Die zweite Erschließungswelle erfolgte im 17. JH. in das durch die Türkenkriege entvölkerte Ungarn in der „Schwäbischen Türkei“. Die habsburgischen Herrscher und die adeligen Grundherren wie der Würzburger Fürstbischof Schönborn warben erneut Kolonisten an. Diese zentral gelenkte Staatskolonisation (Peuplierung), richtete sich nur an Katholiken. Sie sollten den weitgehend entvölkerten und unbestellten ungarischen Ländereien wieder zu wirtschaftlicher Blüte verhelfen. Im Gegenzug wurde ihnen Unterstützung bei der Niederlassung und weitgehende Freiheiten wie langjährige Steuerminderung und die Befreiung vom Kriegsdienst versprochen. Die Hungerjahre 1770/72 und die damit verbundenen Teuerungen in Europa trieben ganze Dörfer aus Kurbayern donauabwärts ins scheinbar „gelobte Land“ an Donau und Theiss. Obwohl die Auswanderung in Bayern behördlich genehmigt werden musste und bei unerlaubter Emigration Vermögensverlust und bei möglicher Rückkehr Arbeitstrafen, ja sogar der Galgen drohte, sahen viele mittellose Menschen wie Dienstboten und Leerhäusler keine andere Möglichkeit so ihr Leben zu erhalten.

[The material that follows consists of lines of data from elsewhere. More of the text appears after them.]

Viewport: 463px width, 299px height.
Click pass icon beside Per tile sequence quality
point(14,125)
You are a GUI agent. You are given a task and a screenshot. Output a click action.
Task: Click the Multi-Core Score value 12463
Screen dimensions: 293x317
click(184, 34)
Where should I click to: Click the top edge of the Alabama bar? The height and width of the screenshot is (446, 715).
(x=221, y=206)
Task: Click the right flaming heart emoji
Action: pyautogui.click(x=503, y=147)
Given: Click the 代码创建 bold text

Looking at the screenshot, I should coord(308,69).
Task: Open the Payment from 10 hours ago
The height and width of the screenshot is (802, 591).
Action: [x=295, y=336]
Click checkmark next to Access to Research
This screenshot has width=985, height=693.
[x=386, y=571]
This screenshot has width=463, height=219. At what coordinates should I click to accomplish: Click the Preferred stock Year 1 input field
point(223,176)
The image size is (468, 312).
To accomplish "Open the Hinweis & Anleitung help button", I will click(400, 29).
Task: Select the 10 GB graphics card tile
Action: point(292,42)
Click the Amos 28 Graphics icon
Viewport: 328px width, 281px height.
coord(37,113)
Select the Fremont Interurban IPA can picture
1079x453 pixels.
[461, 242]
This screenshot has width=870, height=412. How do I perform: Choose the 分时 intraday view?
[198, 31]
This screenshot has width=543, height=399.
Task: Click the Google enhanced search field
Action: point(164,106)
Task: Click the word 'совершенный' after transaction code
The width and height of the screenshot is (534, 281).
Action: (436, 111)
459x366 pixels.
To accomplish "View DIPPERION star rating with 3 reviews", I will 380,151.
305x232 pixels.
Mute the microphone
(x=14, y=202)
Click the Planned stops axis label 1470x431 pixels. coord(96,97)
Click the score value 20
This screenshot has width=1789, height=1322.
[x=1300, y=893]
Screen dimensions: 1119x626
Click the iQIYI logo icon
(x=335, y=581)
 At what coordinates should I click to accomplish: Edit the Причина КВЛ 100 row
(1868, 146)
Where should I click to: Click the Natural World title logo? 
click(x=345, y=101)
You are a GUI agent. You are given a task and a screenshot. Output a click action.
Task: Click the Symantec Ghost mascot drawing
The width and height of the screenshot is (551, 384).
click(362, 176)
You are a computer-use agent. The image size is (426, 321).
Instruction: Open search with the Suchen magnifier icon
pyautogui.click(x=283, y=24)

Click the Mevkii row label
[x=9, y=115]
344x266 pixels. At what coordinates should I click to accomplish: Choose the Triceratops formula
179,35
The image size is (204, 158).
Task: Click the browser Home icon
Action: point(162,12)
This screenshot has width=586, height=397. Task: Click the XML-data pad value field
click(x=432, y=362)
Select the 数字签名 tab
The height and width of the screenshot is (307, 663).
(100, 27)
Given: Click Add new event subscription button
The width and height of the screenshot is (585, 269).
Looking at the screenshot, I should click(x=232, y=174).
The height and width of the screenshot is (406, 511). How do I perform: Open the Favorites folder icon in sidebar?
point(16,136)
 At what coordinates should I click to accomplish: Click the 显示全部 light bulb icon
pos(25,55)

Für diese vorindustrielle Bevölkerungsbewegung durch Bayern hat sich der Begriff „Schwabenzüge“ eingebürgert. Aus dem heute zu Bayern gehörigen Landesteilen war vor allem das katholische Main-Franken vertreten. Auch in ihrer neuen Heimat blieben die „Donauschwaben“, so benannt wegen ihres Verschiffungshafens in Ulm, lange Zeit ihren Dialekten und Gebräuchen verhaftet.
Neben Ulm waren Regensburg und Passau die weiteren Sammel- und Einschiffungsplätze für deren Donau-Transfer. Zu Fuß oder auf Donauschiffen versuchten sie von dort das Temeschwarer Banat zu erreichen. Der Transfer von Mensch und Gut geschah hauptsächlich auf flachbodigen, kiellosen Booten mit spitzem Bug und Heck, den sog. „(Schwaben-)Zillen“. Sie wurden gewöhnlich nur für die Fahrt donauabwärts verwendet und dienten an ihren Zielorten als Brenn- oder Bauholz.

Nach Ende dem 2. WK erging es des Donauschwaben nicht viel anders als allen anderen deutschsprachigen Bevölkerungsgruppen im nunmehr von Deutschen befreiten Ausland. Als „Heimatvertriebene“ wurden sie nach Deutschland und Österreich retransferiert. Willkommen waren sie in der „neuen Heimat“ anfänglich nur sehr bedingt.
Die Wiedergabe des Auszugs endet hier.